_TASK GOAL_. Your answer should be only the lines below from the one with "Eps-66 (408, 852)" to the one with "Thapki Pyar Ki (826, 2390)", repeated exactly, ends included.

--- TASK INPUTS Enclosed Below ---

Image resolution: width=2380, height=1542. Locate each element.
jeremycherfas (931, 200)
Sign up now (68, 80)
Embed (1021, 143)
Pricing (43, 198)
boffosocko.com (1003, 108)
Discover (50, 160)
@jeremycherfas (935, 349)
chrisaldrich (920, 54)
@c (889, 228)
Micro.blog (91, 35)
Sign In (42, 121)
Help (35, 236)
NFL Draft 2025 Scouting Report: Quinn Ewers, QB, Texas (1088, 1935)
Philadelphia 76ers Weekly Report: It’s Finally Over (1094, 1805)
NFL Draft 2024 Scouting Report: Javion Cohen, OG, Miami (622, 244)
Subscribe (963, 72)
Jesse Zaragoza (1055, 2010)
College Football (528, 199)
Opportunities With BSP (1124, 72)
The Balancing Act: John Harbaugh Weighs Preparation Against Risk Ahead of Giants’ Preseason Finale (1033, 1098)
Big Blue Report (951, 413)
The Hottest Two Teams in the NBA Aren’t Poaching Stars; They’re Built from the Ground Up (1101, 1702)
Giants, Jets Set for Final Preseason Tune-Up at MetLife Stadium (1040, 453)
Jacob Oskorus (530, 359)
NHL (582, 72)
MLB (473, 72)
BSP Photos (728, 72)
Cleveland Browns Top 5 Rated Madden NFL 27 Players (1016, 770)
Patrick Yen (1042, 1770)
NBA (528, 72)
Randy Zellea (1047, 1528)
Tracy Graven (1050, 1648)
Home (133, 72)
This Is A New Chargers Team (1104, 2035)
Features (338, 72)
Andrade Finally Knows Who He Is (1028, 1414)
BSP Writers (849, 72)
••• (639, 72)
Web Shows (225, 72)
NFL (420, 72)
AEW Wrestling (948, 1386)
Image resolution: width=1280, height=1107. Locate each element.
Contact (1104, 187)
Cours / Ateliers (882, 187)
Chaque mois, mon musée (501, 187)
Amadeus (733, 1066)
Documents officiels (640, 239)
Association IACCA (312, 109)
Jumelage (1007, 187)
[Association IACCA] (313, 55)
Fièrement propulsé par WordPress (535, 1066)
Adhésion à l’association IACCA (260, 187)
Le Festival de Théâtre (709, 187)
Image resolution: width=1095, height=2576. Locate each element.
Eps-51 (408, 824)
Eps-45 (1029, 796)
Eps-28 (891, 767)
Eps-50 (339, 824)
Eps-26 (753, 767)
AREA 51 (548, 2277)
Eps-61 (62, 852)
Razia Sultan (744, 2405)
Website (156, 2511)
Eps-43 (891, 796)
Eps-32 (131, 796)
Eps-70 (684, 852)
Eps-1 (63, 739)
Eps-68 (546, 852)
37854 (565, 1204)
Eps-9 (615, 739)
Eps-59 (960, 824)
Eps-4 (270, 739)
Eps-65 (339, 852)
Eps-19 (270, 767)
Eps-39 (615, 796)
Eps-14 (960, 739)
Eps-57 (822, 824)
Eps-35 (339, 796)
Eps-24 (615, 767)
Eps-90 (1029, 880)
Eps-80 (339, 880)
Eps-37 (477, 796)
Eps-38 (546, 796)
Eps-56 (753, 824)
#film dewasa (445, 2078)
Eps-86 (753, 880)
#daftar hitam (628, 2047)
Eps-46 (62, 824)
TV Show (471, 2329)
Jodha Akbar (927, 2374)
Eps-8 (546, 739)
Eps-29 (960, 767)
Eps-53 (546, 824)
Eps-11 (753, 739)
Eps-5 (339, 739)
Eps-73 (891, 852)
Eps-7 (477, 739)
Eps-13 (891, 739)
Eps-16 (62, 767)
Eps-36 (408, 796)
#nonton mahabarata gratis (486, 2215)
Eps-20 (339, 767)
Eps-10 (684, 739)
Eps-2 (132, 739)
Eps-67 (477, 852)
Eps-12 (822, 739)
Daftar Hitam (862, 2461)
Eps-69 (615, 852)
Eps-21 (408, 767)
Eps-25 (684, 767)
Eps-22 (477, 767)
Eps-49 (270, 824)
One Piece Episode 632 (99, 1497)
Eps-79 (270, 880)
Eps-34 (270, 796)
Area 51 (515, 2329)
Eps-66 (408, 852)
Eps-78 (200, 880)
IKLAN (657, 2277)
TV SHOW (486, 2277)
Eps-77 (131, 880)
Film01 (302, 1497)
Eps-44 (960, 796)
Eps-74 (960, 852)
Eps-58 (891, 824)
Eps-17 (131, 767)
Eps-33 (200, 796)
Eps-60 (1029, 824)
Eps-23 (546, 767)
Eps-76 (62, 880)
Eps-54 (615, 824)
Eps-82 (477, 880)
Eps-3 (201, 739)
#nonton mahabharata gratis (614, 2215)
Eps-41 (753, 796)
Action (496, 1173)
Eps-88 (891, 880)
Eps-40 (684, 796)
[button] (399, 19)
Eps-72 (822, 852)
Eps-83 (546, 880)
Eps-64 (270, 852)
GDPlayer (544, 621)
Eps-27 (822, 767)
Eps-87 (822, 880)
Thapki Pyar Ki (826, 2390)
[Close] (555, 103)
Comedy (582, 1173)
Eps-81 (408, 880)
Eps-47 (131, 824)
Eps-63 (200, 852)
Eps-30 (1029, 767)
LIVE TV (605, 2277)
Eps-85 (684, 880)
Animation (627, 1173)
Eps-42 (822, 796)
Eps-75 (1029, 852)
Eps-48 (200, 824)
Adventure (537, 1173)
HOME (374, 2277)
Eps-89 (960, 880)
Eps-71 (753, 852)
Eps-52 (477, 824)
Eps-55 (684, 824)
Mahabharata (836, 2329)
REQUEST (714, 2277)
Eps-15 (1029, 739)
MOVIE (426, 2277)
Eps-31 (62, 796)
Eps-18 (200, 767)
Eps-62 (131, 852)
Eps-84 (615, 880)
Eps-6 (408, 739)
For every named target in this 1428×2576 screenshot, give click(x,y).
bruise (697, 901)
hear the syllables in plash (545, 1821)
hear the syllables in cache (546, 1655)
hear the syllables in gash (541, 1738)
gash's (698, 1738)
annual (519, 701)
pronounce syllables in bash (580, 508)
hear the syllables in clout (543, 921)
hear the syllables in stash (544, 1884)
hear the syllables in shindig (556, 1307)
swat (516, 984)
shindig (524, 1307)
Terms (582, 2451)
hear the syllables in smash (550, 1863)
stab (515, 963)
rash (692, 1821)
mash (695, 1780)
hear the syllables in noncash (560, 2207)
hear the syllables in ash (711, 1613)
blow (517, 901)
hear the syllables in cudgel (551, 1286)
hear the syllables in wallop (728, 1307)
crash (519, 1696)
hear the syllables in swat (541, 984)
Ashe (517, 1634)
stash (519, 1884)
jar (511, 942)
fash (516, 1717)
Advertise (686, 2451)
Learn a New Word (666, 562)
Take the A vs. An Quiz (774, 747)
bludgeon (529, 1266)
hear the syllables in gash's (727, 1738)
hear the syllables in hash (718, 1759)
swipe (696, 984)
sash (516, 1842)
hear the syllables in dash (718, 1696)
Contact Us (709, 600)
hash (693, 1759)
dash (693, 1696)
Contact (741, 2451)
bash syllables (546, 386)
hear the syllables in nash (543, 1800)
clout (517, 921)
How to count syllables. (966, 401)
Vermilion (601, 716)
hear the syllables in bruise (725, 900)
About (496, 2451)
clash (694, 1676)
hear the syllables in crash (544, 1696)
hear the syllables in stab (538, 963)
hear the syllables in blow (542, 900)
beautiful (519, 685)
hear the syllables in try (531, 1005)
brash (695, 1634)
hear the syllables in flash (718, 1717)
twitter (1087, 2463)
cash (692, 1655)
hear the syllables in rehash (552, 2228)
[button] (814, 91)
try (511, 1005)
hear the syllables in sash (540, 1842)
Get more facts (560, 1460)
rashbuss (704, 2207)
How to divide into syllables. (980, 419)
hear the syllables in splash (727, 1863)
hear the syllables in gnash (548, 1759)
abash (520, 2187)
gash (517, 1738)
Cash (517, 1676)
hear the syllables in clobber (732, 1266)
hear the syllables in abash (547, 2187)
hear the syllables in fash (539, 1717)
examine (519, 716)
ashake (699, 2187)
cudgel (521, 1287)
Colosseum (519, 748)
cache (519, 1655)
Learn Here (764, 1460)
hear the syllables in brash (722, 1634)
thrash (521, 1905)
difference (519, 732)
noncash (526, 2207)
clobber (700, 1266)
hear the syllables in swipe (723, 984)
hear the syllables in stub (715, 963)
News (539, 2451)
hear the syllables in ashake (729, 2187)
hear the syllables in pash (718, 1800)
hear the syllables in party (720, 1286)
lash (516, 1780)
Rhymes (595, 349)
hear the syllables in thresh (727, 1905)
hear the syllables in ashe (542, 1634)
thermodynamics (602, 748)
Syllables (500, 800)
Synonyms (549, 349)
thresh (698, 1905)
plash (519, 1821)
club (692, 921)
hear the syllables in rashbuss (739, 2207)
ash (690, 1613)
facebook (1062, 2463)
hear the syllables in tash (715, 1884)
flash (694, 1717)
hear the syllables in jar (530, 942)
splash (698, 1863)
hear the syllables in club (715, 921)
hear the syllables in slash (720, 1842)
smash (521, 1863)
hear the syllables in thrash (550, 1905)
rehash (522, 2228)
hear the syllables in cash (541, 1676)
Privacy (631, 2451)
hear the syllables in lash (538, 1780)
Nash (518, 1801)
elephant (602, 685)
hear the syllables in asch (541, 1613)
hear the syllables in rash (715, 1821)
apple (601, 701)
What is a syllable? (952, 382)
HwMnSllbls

--- End of Enclosed TASK INPUTS ---

_EXERCISE OUTPUT_.
Eps-66 (408, 852)
Eps-78 (200, 880)
IKLAN (657, 2277)
TV SHOW (486, 2277)
Eps-77 (131, 880)
Film01 (302, 1497)
Eps-44 (960, 796)
Eps-74 (960, 852)
Eps-58 (891, 824)
Eps-17 (131, 767)
Eps-33 (200, 796)
Eps-60 (1029, 824)
Eps-23 (546, 767)
Eps-76 (62, 880)
Eps-54 (615, 824)
Eps-82 (477, 880)
Eps-3 (201, 739)
#nonton mahabharata gratis (614, 2215)
Eps-41 (753, 796)
Action (496, 1173)
Eps-88 (891, 880)
Eps-40 (684, 796)
[button] (399, 19)
Eps-72 (822, 852)
Eps-83 (546, 880)
Eps-64 (270, 852)
GDPlayer (544, 621)
Eps-27 (822, 767)
Eps-87 (822, 880)
Thapki Pyar Ki (826, 2390)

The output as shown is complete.